*REQUIRED ACTION:* Every record that follows should appear again in your answer, exactly the same.

Records contained in a dataset:
——

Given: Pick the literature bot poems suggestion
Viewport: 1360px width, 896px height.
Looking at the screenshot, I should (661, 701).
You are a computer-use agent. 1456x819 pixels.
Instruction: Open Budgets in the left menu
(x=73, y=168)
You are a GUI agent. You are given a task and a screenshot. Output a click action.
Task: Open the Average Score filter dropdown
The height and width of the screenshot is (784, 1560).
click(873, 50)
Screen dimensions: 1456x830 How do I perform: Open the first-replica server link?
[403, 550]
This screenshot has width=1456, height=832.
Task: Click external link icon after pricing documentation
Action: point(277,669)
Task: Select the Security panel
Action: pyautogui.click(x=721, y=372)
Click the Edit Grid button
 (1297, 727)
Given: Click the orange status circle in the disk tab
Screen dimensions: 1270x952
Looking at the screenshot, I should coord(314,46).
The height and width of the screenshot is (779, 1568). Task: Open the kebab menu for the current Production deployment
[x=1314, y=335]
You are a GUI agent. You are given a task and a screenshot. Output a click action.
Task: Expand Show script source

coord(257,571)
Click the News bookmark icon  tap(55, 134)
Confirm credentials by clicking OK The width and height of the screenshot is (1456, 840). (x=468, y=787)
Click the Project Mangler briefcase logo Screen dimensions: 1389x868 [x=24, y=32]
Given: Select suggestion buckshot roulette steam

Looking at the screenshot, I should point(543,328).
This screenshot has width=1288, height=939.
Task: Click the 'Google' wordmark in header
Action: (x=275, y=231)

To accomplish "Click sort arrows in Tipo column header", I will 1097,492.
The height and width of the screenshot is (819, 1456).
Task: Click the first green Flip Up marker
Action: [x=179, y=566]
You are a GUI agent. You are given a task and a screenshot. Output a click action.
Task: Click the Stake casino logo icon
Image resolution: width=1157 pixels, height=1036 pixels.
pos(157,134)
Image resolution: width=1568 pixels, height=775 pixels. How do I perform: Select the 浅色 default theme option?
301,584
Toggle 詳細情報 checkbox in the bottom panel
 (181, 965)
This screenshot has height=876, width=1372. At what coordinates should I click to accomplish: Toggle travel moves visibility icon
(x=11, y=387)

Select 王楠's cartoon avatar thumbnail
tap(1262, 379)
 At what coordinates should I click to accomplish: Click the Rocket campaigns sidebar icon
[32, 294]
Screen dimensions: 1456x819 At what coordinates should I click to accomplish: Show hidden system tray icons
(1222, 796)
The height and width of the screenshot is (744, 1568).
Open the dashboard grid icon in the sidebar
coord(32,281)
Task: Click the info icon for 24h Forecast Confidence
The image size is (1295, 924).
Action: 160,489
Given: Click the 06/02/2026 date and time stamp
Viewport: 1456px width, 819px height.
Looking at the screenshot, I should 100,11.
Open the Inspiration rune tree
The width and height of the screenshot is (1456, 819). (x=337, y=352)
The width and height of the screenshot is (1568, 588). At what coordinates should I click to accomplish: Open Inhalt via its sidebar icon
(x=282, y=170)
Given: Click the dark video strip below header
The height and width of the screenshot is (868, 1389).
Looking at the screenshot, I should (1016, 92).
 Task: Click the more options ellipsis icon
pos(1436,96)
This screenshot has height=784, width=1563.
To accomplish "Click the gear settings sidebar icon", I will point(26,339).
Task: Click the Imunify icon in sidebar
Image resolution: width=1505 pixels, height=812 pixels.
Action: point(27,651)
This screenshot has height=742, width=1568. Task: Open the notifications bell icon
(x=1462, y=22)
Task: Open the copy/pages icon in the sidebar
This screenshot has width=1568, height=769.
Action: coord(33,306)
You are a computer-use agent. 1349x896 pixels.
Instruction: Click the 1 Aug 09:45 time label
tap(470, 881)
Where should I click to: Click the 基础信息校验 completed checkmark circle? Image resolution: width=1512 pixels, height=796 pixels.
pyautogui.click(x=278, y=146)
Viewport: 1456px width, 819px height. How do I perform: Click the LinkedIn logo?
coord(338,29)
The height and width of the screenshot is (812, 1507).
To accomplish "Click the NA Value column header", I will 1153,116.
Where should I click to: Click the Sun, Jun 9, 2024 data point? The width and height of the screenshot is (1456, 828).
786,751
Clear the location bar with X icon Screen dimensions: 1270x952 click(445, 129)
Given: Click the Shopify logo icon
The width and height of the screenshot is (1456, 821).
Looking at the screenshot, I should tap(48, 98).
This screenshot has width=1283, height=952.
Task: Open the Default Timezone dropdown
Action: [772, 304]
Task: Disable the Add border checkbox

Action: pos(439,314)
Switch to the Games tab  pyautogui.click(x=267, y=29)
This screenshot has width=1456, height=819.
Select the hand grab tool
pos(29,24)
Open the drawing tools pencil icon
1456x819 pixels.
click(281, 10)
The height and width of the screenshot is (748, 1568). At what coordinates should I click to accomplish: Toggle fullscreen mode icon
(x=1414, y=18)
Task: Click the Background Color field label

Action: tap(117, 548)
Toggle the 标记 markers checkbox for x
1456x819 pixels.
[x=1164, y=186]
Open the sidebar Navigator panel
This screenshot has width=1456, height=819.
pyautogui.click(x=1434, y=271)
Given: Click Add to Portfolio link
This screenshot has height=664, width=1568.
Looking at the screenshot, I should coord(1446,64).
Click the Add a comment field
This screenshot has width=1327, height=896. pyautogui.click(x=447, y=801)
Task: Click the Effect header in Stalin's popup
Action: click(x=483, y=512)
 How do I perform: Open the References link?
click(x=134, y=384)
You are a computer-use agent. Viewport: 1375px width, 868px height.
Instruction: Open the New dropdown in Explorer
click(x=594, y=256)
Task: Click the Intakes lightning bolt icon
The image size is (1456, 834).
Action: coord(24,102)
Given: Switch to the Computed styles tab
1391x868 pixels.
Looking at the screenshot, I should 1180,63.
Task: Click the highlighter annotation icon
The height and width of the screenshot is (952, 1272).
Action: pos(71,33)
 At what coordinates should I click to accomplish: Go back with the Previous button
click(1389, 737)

——

*RESPONSE AREA:*
Given: Pick the literature bot poems suggestion
Viewport: 1360px width, 896px height.
Looking at the screenshot, I should (661, 701).
You are a computer-use agent. 1456x819 pixels.
Instruction: Open Budgets in the left menu
(x=73, y=168)
You are a GUI agent. You are given a task and a screenshot. Output a click action.
Task: Open the Average Score filter dropdown
The height and width of the screenshot is (784, 1560).
click(873, 50)
Screen dimensions: 1456x830 How do I perform: Open the first-replica server link?
[403, 550]
This screenshot has width=1456, height=832.
Task: Click external link icon after pricing documentation
Action: point(277,669)
Task: Select the Security panel
Action: pyautogui.click(x=721, y=372)
Click the Edit Grid button
 (1297, 727)
Given: Click the orange status circle in the disk tab
Screen dimensions: 1270x952
Looking at the screenshot, I should coord(314,46).
The height and width of the screenshot is (779, 1568). Task: Open the kebab menu for the current Production deployment
[x=1314, y=335]
You are a GUI agent. You are given a task and a screenshot. Output a click action.
Task: Expand Show script source

coord(257,571)
Click the News bookmark icon  tap(55, 134)
Confirm credentials by clicking OK The width and height of the screenshot is (1456, 840). (x=468, y=787)
Click the Project Mangler briefcase logo Screen dimensions: 1389x868 [x=24, y=32]
Given: Select suggestion buckshot roulette steam

Looking at the screenshot, I should point(543,328).
This screenshot has width=1288, height=939.
Task: Click the 'Google' wordmark in header
Action: (x=275, y=231)

To accomplish "Click sort arrows in Tipo column header", I will 1097,492.
The height and width of the screenshot is (819, 1456).
Task: Click the first green Flip Up marker
Action: [x=179, y=566]
You are a GUI agent. You are given a task and a screenshot. Output a click action.
Task: Click the Stake casino logo icon
Image resolution: width=1157 pixels, height=1036 pixels.
pos(157,134)
Image resolution: width=1568 pixels, height=775 pixels. How do I perform: Select the 浅色 default theme option?
301,584
Toggle 詳細情報 checkbox in the bottom panel
 (181, 965)
This screenshot has height=876, width=1372. At what coordinates should I click to accomplish: Toggle travel moves visibility icon
(x=11, y=387)

Select 王楠's cartoon avatar thumbnail
tap(1262, 379)
 At what coordinates should I click to accomplish: Click the Rocket campaigns sidebar icon
[32, 294]
Screen dimensions: 1456x819 At what coordinates should I click to accomplish: Show hidden system tray icons
(1222, 796)
The height and width of the screenshot is (744, 1568).
Open the dashboard grid icon in the sidebar
coord(32,281)
Task: Click the info icon for 24h Forecast Confidence
The image size is (1295, 924).
Action: 160,489
Given: Click the 06/02/2026 date and time stamp
Viewport: 1456px width, 819px height.
Looking at the screenshot, I should 100,11.
Open the Inspiration rune tree
The width and height of the screenshot is (1456, 819). (x=337, y=352)
The width and height of the screenshot is (1568, 588). At what coordinates should I click to accomplish: Open Inhalt via its sidebar icon
(x=282, y=170)
Given: Click the dark video strip below header
The height and width of the screenshot is (868, 1389).
Looking at the screenshot, I should (1016, 92).
 Task: Click the more options ellipsis icon
pos(1436,96)
This screenshot has height=784, width=1563.
To accomplish "Click the gear settings sidebar icon", I will point(26,339).
Task: Click the Imunify icon in sidebar
Image resolution: width=1505 pixels, height=812 pixels.
Action: point(27,651)
This screenshot has height=742, width=1568. Task: Open the notifications bell icon
(x=1462, y=22)
Task: Open the copy/pages icon in the sidebar
This screenshot has width=1568, height=769.
Action: coord(33,306)
You are a computer-use agent. 1349x896 pixels.
Instruction: Click the 1 Aug 09:45 time label
tap(470, 881)
Where should I click to: Click the 基础信息校验 completed checkmark circle? Image resolution: width=1512 pixels, height=796 pixels.
pyautogui.click(x=278, y=146)
Viewport: 1456px width, 819px height. How do I perform: Click the LinkedIn logo?
coord(338,29)
The height and width of the screenshot is (812, 1507).
To accomplish "Click the NA Value column header", I will 1153,116.
Where should I click to: Click the Sun, Jun 9, 2024 data point? The width and height of the screenshot is (1456, 828).
786,751
Clear the location bar with X icon Screen dimensions: 1270x952 click(445, 129)
Given: Click the Shopify logo icon
The width and height of the screenshot is (1456, 821).
Looking at the screenshot, I should tap(48, 98).
This screenshot has width=1283, height=952.
Task: Open the Default Timezone dropdown
Action: [772, 304]
Task: Disable the Add border checkbox

Action: pos(439,314)
Switch to the Games tab  pyautogui.click(x=267, y=29)
This screenshot has width=1456, height=819.
Select the hand grab tool
pos(29,24)
Open the drawing tools pencil icon
1456x819 pixels.
click(281, 10)
The height and width of the screenshot is (748, 1568). At what coordinates should I click to accomplish: Toggle fullscreen mode icon
(x=1414, y=18)
Task: Click the Background Color field label

Action: tap(117, 548)
Toggle the 标记 markers checkbox for x
1456x819 pixels.
[x=1164, y=186]
Open the sidebar Navigator panel
This screenshot has width=1456, height=819.
pyautogui.click(x=1434, y=271)
Given: Click Add to Portfolio link
This screenshot has height=664, width=1568.
Looking at the screenshot, I should coord(1446,64).
Click the Add a comment field
This screenshot has width=1327, height=896. pyautogui.click(x=447, y=801)
Task: Click the Effect header in Stalin's popup
Action: click(x=483, y=512)
 How do I perform: Open the References link?
click(x=134, y=384)
You are a computer-use agent. Viewport: 1375px width, 868px height.
Instruction: Open the New dropdown in Explorer
click(x=594, y=256)
Task: Click the Intakes lightning bolt icon
The image size is (1456, 834).
Action: coord(24,102)
Given: Switch to the Computed styles tab
1391x868 pixels.
Looking at the screenshot, I should 1180,63.
Task: Click the highlighter annotation icon
The height and width of the screenshot is (952, 1272).
Action: pos(71,33)
 At what coordinates should I click to accomplish: Go back with the Previous button
click(1389, 737)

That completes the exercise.